[Begin Provided entries]

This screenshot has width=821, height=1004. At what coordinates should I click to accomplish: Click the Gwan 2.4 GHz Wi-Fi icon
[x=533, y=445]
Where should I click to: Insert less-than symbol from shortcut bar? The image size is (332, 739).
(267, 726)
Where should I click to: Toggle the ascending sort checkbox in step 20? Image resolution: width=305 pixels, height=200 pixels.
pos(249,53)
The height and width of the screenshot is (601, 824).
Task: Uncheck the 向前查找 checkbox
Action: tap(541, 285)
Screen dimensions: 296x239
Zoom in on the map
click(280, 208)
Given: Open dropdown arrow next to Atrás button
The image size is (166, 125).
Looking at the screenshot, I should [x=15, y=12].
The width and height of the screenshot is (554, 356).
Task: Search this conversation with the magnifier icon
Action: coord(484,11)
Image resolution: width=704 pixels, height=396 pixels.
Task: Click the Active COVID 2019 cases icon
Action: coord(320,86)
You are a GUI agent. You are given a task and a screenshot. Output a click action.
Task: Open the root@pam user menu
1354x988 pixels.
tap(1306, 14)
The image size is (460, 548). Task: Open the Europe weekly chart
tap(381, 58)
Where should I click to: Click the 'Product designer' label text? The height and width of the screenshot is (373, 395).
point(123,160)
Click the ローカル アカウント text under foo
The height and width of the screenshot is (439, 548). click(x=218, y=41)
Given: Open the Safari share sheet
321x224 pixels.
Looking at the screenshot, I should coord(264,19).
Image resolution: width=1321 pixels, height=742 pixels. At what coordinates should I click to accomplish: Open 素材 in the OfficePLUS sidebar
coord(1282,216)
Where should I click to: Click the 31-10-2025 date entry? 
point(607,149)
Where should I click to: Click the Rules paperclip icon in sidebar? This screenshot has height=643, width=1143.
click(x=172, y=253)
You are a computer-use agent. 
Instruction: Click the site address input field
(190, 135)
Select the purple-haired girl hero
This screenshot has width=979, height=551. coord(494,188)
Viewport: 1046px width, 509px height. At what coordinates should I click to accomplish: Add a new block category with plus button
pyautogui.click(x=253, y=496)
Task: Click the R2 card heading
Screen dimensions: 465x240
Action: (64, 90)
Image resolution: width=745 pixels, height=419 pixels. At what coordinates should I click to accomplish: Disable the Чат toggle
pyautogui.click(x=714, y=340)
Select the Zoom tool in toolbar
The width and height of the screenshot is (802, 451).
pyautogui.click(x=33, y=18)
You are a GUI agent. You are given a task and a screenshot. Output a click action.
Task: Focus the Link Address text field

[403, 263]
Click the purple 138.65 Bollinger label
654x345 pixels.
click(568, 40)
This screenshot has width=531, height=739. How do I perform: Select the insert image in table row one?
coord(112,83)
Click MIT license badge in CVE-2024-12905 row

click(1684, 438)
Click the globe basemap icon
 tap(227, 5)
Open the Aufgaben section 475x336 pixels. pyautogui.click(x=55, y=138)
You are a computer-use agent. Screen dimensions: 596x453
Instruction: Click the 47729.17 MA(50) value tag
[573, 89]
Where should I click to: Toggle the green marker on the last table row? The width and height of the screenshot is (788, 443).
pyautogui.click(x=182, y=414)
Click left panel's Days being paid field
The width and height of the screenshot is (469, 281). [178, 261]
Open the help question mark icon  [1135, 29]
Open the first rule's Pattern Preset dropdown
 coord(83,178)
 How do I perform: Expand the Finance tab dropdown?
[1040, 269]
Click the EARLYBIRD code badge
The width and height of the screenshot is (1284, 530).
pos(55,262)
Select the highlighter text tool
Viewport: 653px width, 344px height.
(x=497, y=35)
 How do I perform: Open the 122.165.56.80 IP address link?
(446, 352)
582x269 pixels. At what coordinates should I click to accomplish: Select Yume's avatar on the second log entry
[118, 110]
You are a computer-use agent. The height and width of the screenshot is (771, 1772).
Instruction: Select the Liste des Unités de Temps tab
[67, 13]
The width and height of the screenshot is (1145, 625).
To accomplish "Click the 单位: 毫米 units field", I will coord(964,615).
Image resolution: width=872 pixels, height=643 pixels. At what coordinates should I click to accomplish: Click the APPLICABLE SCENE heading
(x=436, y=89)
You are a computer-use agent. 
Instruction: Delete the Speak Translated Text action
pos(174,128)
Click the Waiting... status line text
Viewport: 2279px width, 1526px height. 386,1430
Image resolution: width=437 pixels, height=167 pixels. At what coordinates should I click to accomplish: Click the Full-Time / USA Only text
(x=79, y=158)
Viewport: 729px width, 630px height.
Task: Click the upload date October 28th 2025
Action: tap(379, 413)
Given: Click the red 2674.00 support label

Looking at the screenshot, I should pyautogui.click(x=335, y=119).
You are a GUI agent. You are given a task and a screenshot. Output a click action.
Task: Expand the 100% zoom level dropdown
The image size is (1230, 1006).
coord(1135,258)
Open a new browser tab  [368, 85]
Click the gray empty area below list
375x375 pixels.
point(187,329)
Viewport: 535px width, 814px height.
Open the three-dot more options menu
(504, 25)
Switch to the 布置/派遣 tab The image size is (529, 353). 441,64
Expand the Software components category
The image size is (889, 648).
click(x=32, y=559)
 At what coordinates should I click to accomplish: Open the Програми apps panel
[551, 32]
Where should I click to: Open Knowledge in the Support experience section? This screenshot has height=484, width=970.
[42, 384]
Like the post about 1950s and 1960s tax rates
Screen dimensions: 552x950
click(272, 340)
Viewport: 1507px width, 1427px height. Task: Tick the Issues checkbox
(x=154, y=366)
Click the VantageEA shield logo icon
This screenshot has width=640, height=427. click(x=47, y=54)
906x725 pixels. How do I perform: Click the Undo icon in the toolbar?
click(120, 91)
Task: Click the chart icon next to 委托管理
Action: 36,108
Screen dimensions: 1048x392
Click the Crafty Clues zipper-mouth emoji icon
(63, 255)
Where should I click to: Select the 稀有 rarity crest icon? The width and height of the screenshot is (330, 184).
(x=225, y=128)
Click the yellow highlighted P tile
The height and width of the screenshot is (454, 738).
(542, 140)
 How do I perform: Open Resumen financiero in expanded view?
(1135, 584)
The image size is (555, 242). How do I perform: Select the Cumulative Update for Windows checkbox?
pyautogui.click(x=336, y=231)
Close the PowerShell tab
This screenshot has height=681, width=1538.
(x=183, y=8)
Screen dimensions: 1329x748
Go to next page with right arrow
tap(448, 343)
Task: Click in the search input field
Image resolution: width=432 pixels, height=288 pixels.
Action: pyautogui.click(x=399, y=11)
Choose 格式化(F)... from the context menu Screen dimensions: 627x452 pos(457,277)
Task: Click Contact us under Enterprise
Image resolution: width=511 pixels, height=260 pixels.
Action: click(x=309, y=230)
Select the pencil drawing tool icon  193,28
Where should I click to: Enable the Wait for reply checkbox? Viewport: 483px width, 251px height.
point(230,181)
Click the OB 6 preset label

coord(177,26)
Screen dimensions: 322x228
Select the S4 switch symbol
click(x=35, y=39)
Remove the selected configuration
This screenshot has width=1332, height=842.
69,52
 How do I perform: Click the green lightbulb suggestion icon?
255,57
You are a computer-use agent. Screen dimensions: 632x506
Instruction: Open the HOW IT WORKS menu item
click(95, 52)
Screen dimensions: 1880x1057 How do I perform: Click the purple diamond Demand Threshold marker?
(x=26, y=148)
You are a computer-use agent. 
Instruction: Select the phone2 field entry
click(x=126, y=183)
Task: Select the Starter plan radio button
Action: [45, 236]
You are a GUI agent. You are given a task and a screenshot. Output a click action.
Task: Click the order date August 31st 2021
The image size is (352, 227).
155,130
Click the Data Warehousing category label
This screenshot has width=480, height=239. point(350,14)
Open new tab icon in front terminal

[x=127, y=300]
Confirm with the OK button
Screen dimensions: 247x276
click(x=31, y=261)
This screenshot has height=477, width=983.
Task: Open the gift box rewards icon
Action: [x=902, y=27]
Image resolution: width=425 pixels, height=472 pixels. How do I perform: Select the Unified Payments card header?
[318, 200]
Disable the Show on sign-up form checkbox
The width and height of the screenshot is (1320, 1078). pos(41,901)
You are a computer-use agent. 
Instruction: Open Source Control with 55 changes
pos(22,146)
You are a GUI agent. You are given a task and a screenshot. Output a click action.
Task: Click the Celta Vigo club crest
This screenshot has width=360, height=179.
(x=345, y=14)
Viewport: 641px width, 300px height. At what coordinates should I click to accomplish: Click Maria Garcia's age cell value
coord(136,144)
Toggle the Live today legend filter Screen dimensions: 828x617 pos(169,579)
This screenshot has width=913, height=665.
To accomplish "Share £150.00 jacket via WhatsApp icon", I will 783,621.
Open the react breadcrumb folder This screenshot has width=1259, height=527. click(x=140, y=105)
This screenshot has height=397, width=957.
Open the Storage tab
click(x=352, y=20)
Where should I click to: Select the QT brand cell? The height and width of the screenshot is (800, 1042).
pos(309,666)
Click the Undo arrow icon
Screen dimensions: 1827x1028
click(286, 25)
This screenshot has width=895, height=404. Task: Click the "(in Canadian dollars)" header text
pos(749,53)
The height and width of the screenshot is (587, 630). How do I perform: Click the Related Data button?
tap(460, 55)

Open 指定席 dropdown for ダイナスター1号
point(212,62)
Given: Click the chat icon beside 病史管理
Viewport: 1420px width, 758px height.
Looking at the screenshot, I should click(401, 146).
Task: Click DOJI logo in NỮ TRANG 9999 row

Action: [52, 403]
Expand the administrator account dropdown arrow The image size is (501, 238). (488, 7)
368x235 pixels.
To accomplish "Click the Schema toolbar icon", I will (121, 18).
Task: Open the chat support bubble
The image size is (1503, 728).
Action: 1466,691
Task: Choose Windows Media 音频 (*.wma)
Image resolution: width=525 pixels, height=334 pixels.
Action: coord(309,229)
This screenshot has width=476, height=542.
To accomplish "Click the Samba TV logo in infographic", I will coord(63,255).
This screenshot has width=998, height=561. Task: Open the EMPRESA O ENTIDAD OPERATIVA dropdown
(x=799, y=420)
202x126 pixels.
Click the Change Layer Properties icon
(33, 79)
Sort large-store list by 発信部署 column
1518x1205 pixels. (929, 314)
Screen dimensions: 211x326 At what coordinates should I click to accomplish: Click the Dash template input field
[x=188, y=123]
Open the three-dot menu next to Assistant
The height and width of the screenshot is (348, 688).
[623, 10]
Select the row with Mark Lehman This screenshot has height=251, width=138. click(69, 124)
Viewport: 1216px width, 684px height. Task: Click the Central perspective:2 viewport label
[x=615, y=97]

[End Provided entries]

Update the lines from the one that contains "The width and height of the screenshot is (1145, 625)." through the one that contains "pos(174,128)" by replacing "Delete" with "Remove", leaving everything else unchanged.

The width and height of the screenshot is (1145, 625).
To accomplish "Click the 单位: 毫米 units field", I will coord(964,615).
Image resolution: width=872 pixels, height=643 pixels. At what coordinates should I click to accomplish: Click the APPLICABLE SCENE heading
(x=436, y=89)
You are a computer-use agent. 
Instruction: Remove the Speak Translated Text action
pos(174,128)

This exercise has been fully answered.